ADHIKARYA PARLEMEN
BANDUNG, elJabar.com — Sistem penerimaan peserta didik baru (PPDB) yang amburadul selama beberapa tahun terakhir disebabkan karena pemerintah tidak menjalankan kewajiban fungsi konstitusionalnya secara maksimal.
Dalam Pasal 31 Ayat 2 UUD 1945 secara jelas berbunyi bahwa setiap warga negara wajib mendapatkan pendidikan dasar dan pemerintah wajib membiayai.
Namun, hingga saat ini pemerintah belum melaksanakan kewajiban itu. Amanat pasal tersebut, seharusnya pemerintah menyiapkan sekolah yang cukup, bangku sekolah yang cukup dan memastikan semua biaya tersebut ditanggung pemerintah dengan uang pajak dari masyarakat.

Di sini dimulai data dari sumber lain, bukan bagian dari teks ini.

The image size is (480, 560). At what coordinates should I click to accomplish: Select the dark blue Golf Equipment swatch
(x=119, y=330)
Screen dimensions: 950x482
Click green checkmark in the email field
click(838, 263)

Kisruh pelaksanaan PPDB tahun ini, menurut Anggota Komisi 5 DPRD Jawa Barat, Heri Ukasah, akibat pemerintah lalai dan bahkan mengabaikan tanggung jawab utamanya. Sehingga kuota untuk peserta didik baru “dibatasi”. Padahal jumlah calon peserta didik, banyak yang tidak tertampung di sekolah negeri yang notabene masih dekat dengan rumah tempat tinggalnya.
Akar masalahnya itu menurut Heri Ukasah, karena keberadaan sarana infrastruktur sekolah tidak cukup memadai, serta ruang kelas dan bangku tidak tersedia secara maksimal.

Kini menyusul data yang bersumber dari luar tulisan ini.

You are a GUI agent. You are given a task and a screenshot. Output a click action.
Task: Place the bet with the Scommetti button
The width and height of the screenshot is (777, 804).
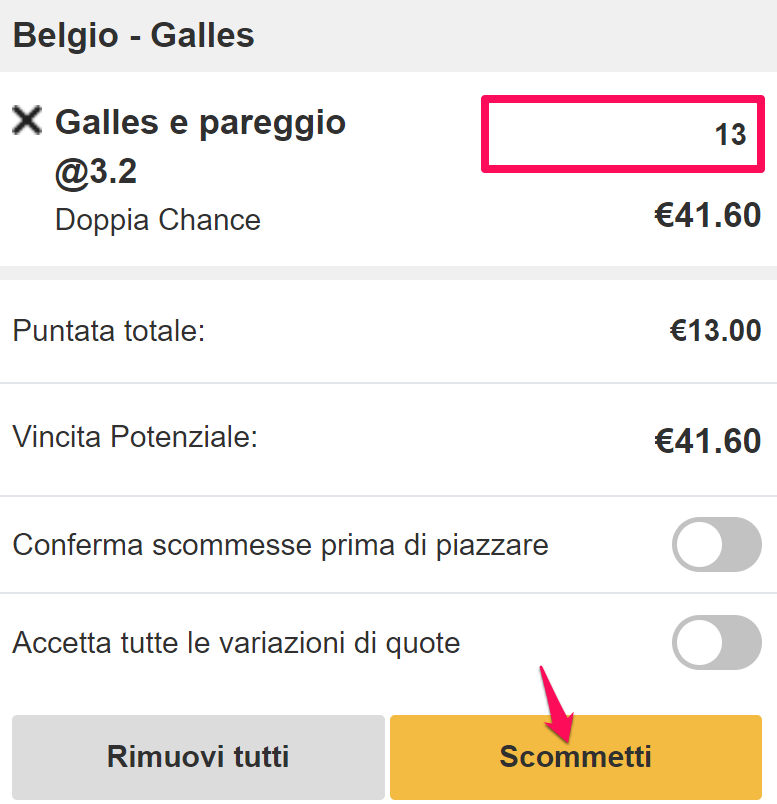click(575, 757)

“Seharusnya itu yang diatasi. Ketersediaan sarana ruang kelas masih minim, belum memadai. Sehingga muncul pembatasan kuota yang memasung hak masyarakat untuk menikmati pendidikan di sekolah negeri,” tegas Heri Ukasah kepada elJabar.com.
Begitu juga dengan Jawa Barat, masih banyak calon peserta didik baru yang belum terakomodir di sekolah negeri, padahal jarak rumah ke sekolah relatif dekat, dibawah 1,5 km.

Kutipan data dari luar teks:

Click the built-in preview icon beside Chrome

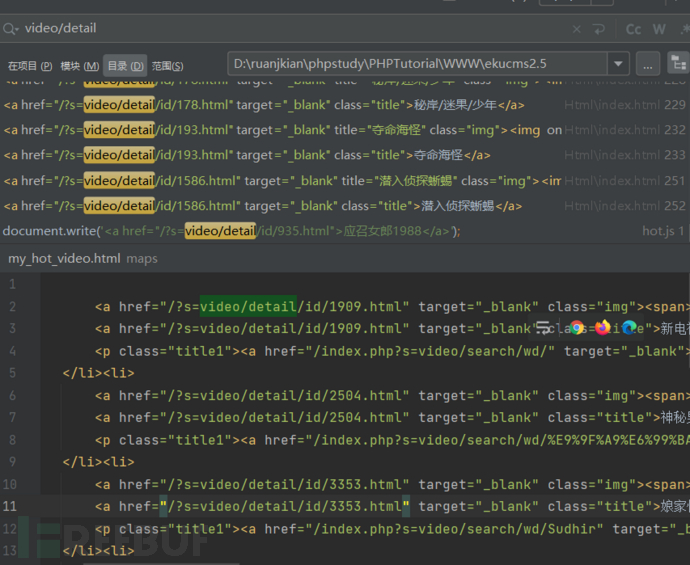click(x=544, y=327)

System zonasi yang harusnya bisa mengakomodir calon peserta didik yang tinggal dekat dengan sekolah, kenyataannya belum bisa terakomodir hanya karena alasan keterbatasan kuota.
“Itu artinya, pemerintah tidak menyiapkan sarana ruang kelas secara memadai. Tidak dihitung secara tepat atas sebaran jumlah lulusan sekolah setingkat dibawahnya. Seharusnya ini dihitung pasti, apalagi dengan tuntutan tuntas program wajar pendidikan dasar,” tandasnya.
Jika permasalahan sistem PPDB belum juga diselesaikan dan pemerintah tidak membuat peta jalan pendidikan untuk jangka panjang, ancaman besar akan terjadi pada bangsa ini. Kemungkinan Indonesia akan menghadapi malapetaka bonus demografi.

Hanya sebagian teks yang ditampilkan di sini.